Now that we've had the device open, we actually want to find the capabilities of this device. And so let's go ahead and set up a matching dictionary to find all the elements. So what we do here is go ahead and allocate a CFDictionary, and then add-- let's say here that we want to find all the button elements on this device.

So what we do is go ahead and add a usage page item inside the dictionary covering the buttons page, and then go ahead and try to find all the buttons on that device. And what it should do is return back to you a CFArray containing all the CFDictionary, you know, registry entries for that device or for that element, particular elements.

Now that we've found all the elements, we essentially want to store all the cookies, and the cookies are the unique identifier to actually communicate with that particular element. And so we just kind of cycle through the array and store all the cookies into our own internal storage. As kind of a quick test, we should just go ahead and grab the value, the current value of the first button that we saw, and you could easily just do that.

Now that we've basically interacted with the device, we kind of want to see how to actually create a queue interface, or grab all the values from that button behavior that we've seen before. So what we want to do is first create the queue. So we allocate the queue from the device interface, and then we go ahead and create an internal queue within there.

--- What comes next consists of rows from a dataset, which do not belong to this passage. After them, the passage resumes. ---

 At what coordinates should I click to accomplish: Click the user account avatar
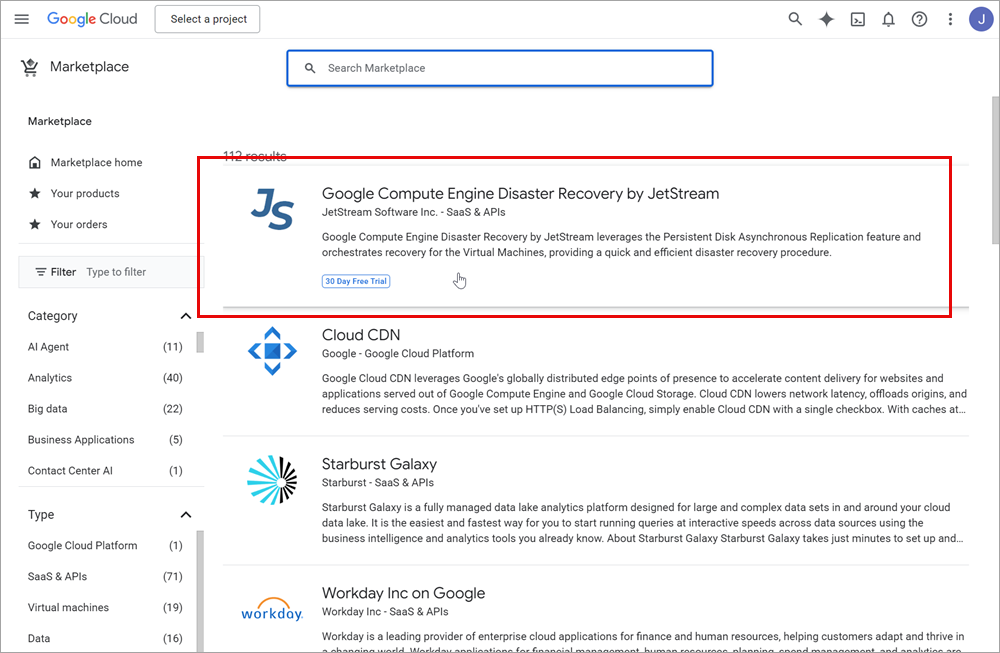pos(981,19)
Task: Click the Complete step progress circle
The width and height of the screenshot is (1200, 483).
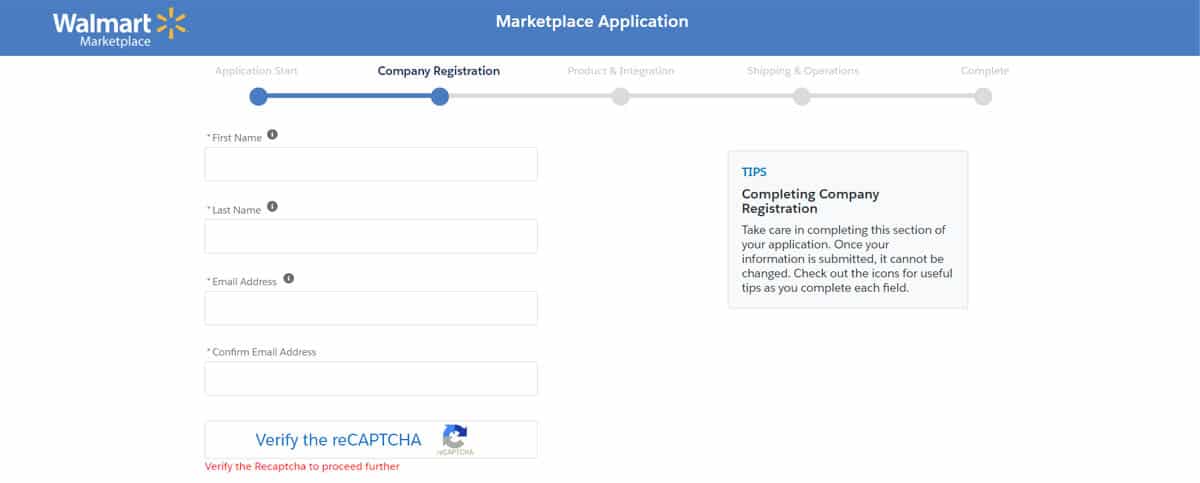Action: (x=983, y=97)
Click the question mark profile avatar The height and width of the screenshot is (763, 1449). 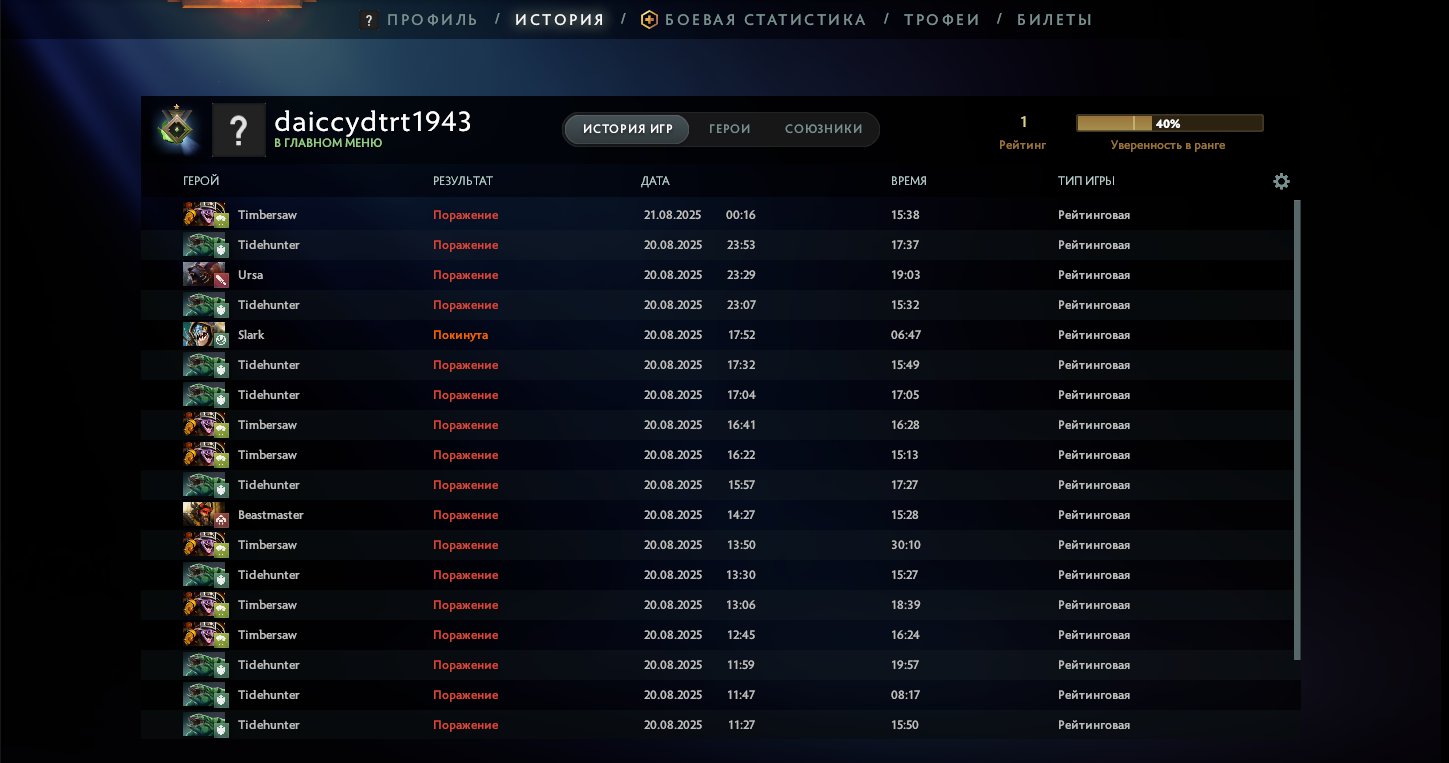point(238,129)
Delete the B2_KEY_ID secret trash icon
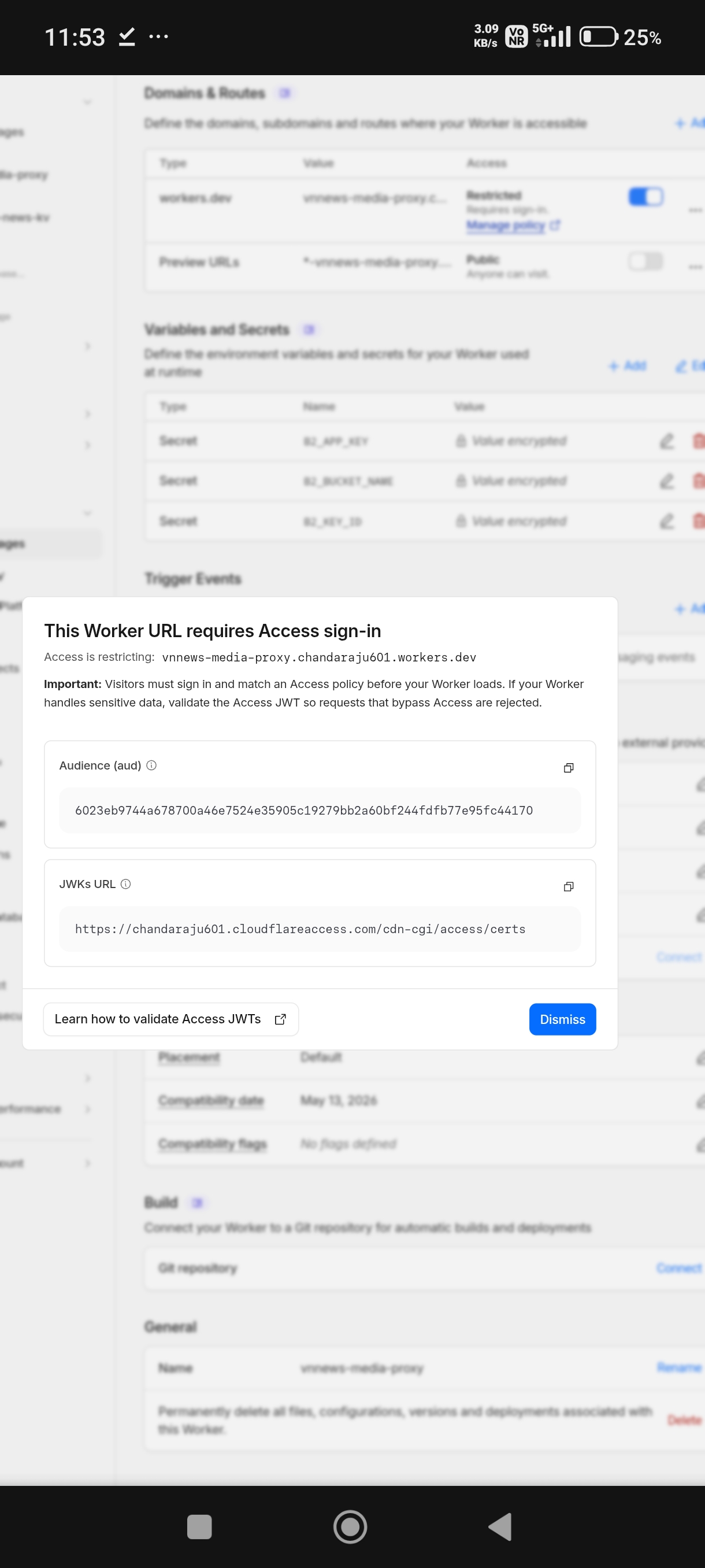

And so in this example, we're only really creating a queue that's about eight fields deep, and that's pretty much what we really need. It's all that's essential for us to interact with that device. Now let's go ahead and cycle through all the buttons that we've collected before and add them individually to that queue.

Now that we've added the elements to that queue, we go ahead and set ourselves up for asynchronous operation. So what we do first is create the async event source, and what we do is we use this in conjunction with the CF run loop. And kind of what we set up here with the HId Manager is we expect this to work only with a CF run loop. So after we've added the event source to the run loop, we go ahead and send the event call out. And this is the callback function that will call into your application to go ahead and drain the queue.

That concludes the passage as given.